Create a data frame raw_data
from the source data:
# Read the source data:
raw_data <- read_excel(raw_data_file, sheet = "checklist", na = "NA")
sources <- read.table(sources_file, sep = "\t", quote = "", colClasses = "character", fileEncoding = "UTF8", header = T)
Clean the data somewhat: remove empty rows if present:
raw_data %<>%
remove_empty("rows") %>% # Remove empty rows
clean_names() # Have sensible (lowercase) column names
To uniquely identify a taxon in the taxon core and reference taxa in the extensions, we need a taxonID
. Since we need it in all generated files, we generate it here in the raw data frame. It is a combination of dataset-shortname:taxon:
and a hash based on the scientific name. As long as the scientific name doesn’t change, the ID will be stable:
# Vectorize the digest function (The digest() function isn't vectorized. So if you pass in a vector, you get one value for the whole vector rather than a digest for each element of the vector):
vdigest <- Vectorize(digest)
# Generate taxonID:
raw_data %<>% mutate(taxon_id = paste("alien-macroinvertebrates-checklist", "taxon", vdigest(species, algo="md5"), sep = ":"))
The raw data contains (abbreviated) citations in raw_reference
(e.g. van Haaren and Soors 2009
). We want to use full reference (e.g. van Haaren T, Soors J (2009) Sinelobus stanfordi (Richardson, 1901): a new crustacean invader in Europe. Aquatic Invasions 4: 703–711, https://doi.org/10.3391/ai.2009.4.4.20
), which are stored in a separate sources file. We will join the two here, so we can use this information in the core and/or extensions.
Clean raw_reference
somewhat:
raw_data %<>% mutate(reference = recode(reference,
"Adam and Leloup 1934" = "Adam and Leloup 1934", # Remove whitespace
"Van Haaren and Soors 2009" = "van Haaren and Soors 2009", # Remove whitespace and lowercase "van"
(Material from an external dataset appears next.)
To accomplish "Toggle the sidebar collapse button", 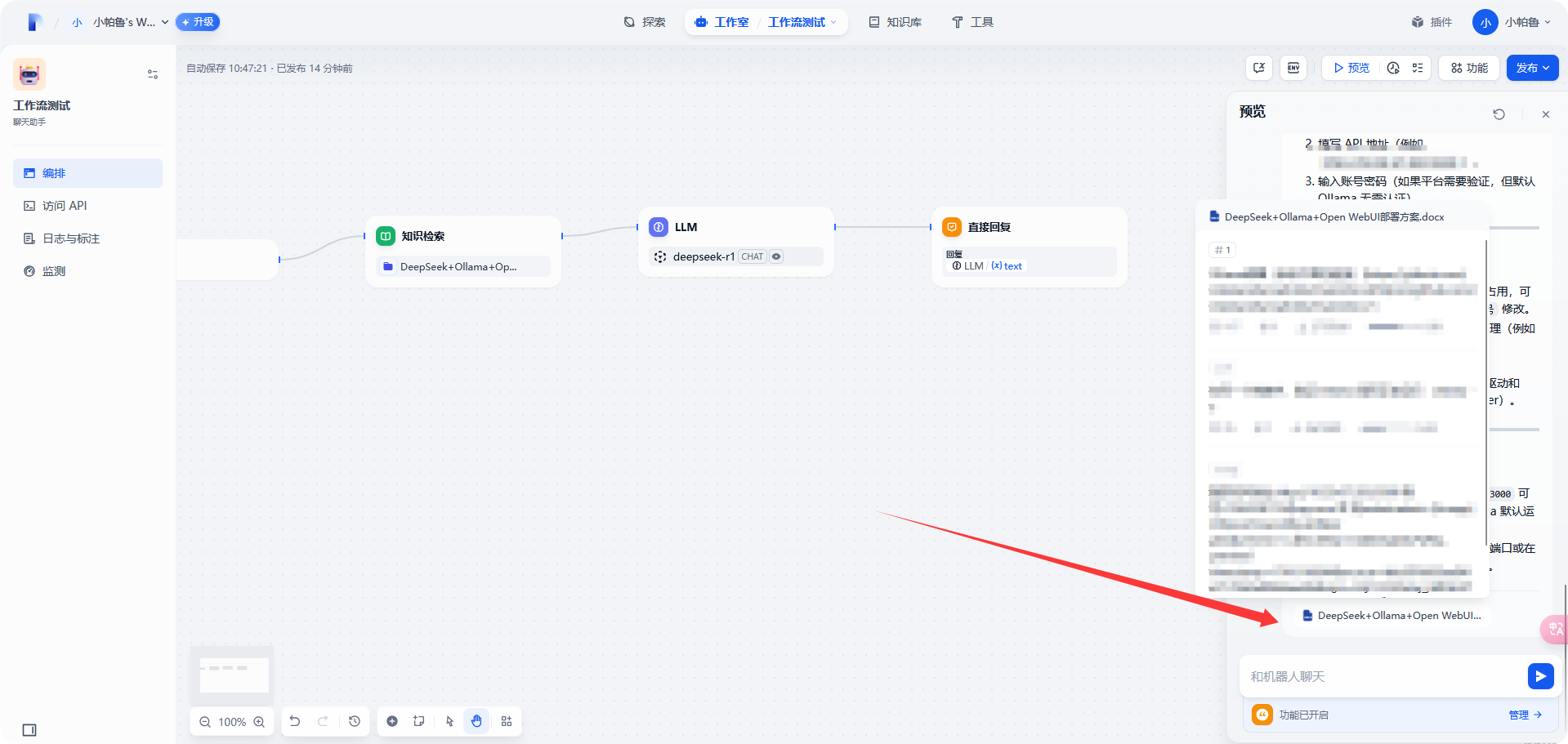I will (29, 730).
"This study" = "Boets et al. 2016",
"Nyst 1835; Adam 1947" = "Nyst 1835 | Adam 1947" )
)
Left join raw_data
with sources
on references
= citation
:
raw_data %<>%
left_join(sources, by = c("reference" = "citation"))
Show result (note: Boets. et al. unpub data
and Collection RBINS
don’t have a full reference):
raw_data %>%
mutate(full_reference = substr(full_reference, 1, 50)) %>% # Shorten full_reference to make it easier to display
select(reference, full_reference) %>%
group_by_all %>%
summarize(records = n()) %>%
arrange(reference)
Add prefix raw_
to all column names to avoid name clashes with Darwin Core terms:
colnames(raw_data) <- paste0("raw_", colnames(raw_data))
Preview data:
head(raw_data)
taxon <- raw_data
Map the data to Darwin Core Taxon.
taxon %<>% mutate(language = "en")
taxon %<>% mutate(license = "http://creativecommons.org/publicdomain/zero/1.0/")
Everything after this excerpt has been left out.